"My girlfriend is a vegetarian, so that pretty much makes me a vegetarian." (Jules Winnfield, Pulp Fiction)
Relating to a seeker is hard work.
Any relationship has a set of expectations. The very act of relating is a human act, which fulfills certain emotional and social needs.
If the relationship has no emotional expectations (say with a bartender), even then there might be expectations of a certain consistency in behavior, quality and service. Any transaction, even a conversation, is pleasurable only insofar as it assumes certain facts about human nature and about having a common ground of what we value.
A seeker seeks to challenge and to transcend the status quo of existing mores, values, sets of expectations, roles, automatic mental states and behavior patterns.
A significant question is: If everything is to be questioned, then what is to be enjoyed?
Traditional religion seeks to moderate our aggression and to cultivate nurturing and love. A religious person (as opposed to a fanatic) is generally found to be forgiving, kind and a believer in peace and harmony.
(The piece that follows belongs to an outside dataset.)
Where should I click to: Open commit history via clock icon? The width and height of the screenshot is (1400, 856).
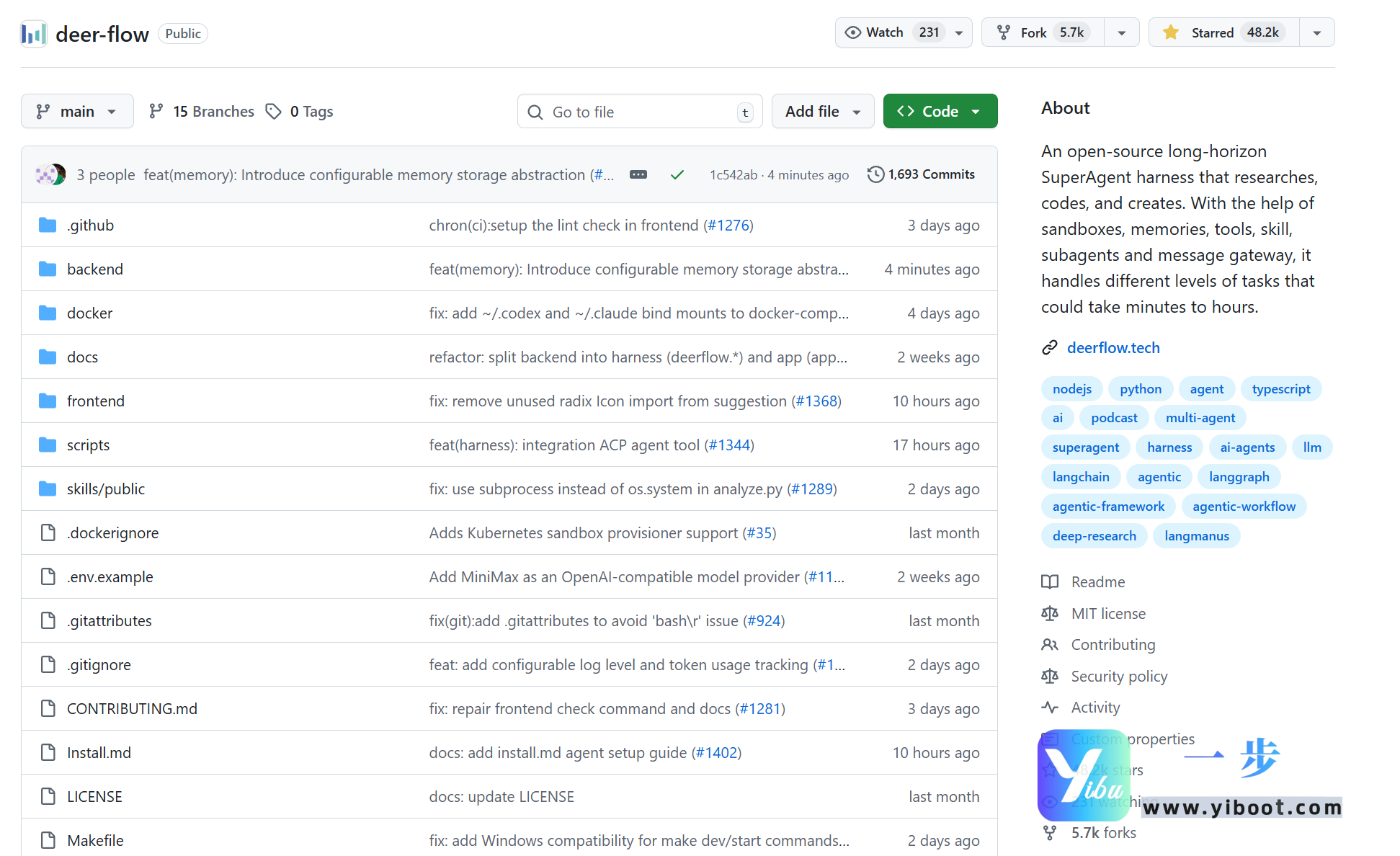(875, 174)
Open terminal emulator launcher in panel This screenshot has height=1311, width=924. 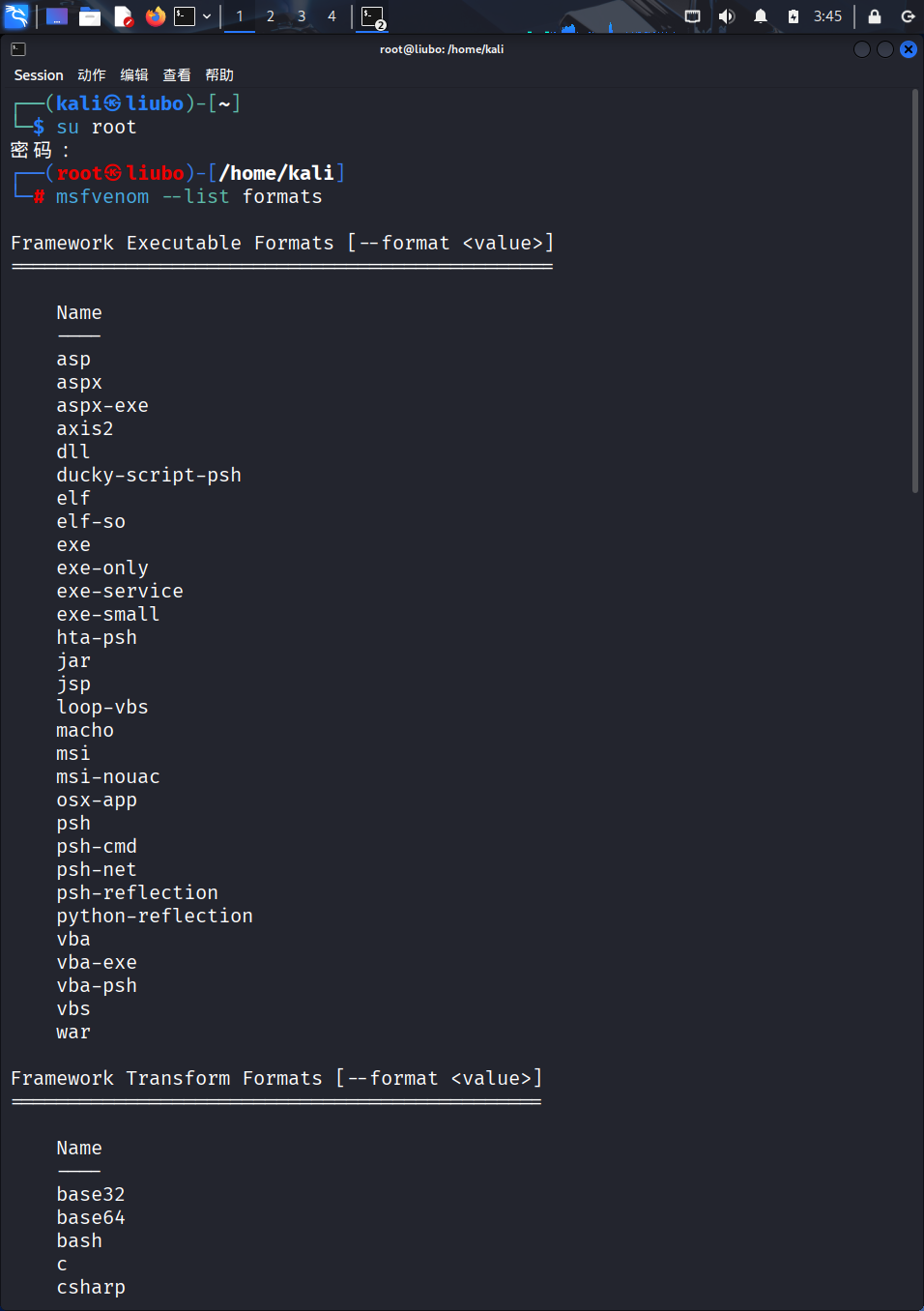click(x=185, y=16)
On the other hand, liberalism, hard-core spirituality and new age pooh-poohs personal love, the bonds of family, the joys of kinship, the harmony of complementary roles (parent-child, brother-sister, employer-employee, husband-wife) and tries to establish an egalitarian equality between humans (treat your child as a friend, your wife as a friend, your teacher as a friend, your employee as a friend).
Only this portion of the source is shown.